- **List of tasks**
a) According to the BGP tutorial excerpt, what convergence time does BGP have?
b) Carry on the BGP tutorial excerpt from its final line.
[START Extracted text]
BGP & Advanced Routing Concepts

Part of the Networking Basics tutorial series.

BGP (Border Gateway Protocol) is the routing protocol of the internet. Understanding BGP is essential for large-scale infrastructure and cloud networking.

Why BGP?

Simple routing (RIP, OSPF):

  • Works for small networks
  • Scales to hundreds of nodes
  • High overhead, convergence time seconds

BGP:

  • Works at internet scale (hundreds of thousands of routes)
  • Designed for autonomous systems
  • Allows policy-based routing
  • Convergence time minutes

Autonomous System (AS)

Concept: Independent network authority

AS 65001 (Company A)
├─ Network 10.0.0.0/16
├─ Network 10.1.0.0/16
└─ Network 10.2.0.0/16

AS 65002 (Company B)
[END Extracted text]
[START Record extracts]
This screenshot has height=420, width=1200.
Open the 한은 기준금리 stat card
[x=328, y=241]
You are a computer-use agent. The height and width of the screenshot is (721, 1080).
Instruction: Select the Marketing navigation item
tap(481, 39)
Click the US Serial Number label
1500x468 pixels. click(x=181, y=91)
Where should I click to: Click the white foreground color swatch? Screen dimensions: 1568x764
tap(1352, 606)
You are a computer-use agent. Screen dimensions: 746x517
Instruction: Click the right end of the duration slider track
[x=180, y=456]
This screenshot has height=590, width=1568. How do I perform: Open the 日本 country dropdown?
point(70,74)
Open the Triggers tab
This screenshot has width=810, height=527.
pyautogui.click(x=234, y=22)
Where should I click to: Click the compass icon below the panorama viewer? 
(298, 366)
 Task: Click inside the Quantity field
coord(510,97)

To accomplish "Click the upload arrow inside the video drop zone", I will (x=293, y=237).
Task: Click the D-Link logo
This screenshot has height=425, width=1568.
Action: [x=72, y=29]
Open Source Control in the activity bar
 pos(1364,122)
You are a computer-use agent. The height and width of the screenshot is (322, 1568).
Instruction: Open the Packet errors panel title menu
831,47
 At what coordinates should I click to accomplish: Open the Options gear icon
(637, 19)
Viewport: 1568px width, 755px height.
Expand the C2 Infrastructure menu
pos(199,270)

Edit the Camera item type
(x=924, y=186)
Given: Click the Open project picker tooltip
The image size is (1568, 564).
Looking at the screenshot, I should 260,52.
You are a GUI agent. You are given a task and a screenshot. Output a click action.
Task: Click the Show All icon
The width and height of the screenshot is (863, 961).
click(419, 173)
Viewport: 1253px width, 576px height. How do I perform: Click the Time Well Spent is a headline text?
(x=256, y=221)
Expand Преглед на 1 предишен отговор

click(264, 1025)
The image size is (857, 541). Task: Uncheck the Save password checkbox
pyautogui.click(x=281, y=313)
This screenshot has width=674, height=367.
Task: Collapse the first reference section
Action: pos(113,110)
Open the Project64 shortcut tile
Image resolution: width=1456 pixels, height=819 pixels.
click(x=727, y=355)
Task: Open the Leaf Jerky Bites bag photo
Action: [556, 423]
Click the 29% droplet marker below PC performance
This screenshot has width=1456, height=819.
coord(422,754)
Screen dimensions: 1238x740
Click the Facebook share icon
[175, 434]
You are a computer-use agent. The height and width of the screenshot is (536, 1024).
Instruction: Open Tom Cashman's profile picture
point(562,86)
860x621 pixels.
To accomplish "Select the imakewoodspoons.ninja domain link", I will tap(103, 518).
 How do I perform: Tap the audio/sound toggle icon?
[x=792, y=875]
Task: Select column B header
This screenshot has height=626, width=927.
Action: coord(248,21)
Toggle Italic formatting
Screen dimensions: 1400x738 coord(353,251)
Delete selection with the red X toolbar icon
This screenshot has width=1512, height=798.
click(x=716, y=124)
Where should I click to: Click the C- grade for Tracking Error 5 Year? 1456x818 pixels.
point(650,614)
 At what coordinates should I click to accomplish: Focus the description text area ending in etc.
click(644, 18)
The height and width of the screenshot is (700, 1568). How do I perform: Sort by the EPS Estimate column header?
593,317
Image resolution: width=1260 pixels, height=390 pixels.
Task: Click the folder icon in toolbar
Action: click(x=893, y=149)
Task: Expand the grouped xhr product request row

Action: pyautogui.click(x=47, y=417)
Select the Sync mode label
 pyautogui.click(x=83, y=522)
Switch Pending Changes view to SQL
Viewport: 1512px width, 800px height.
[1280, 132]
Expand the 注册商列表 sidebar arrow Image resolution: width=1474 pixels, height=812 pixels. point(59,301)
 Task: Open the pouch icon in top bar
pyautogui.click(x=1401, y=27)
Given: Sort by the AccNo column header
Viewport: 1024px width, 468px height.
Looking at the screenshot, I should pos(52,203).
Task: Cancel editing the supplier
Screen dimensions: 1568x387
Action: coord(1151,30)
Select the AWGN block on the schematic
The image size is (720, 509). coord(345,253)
[END Record extracts]
- **Answer list**
a) Minutes.

b)
├─ Network 172.16.0.0/16
├─ Network 172.17.0.0/16
└─ Network 172.18.0.0/16

BGP: "AS 65001 can reach these networks"

ASN (Autonomous System Number):

  • 16-bit: 1-65535 (original)
  • 32-bit: 1-4294967295 (modern)
  • Private ASNs: 64512-65534

BGP Basics

Two Types of BGP

eBGP (External BGP) Communication between different AS numbers:

Company A (AS 65001) ← eBGP ← ISP (AS 4128)

iBGP (Internal BGP) Communication within same AS:

Router A (AS 65001) ← iBGP ← Router B (AS 65001)

BGP Routing Decisions

BGP doesn't just use shortest path like OSPF. It uses multiple attributes:

Path Attributes (Decision Order):

  1. Weight (Cisco proprietary)

    • Higher wins
    • Local preference only
  2. Local Preference

    • Higher wins
    • "Prefer this exit point"
  3. Originated Locally

    • Routes originated locally preferred over learned routes
  4. AS Path Length

    • Shorter wins
    • "Fewer hops"
  5. Origin

    • IGP > EGP > Incomplete
  6. MED (Multi-Exit Discriminator)

    • Lower wins
    • "Use this entry point"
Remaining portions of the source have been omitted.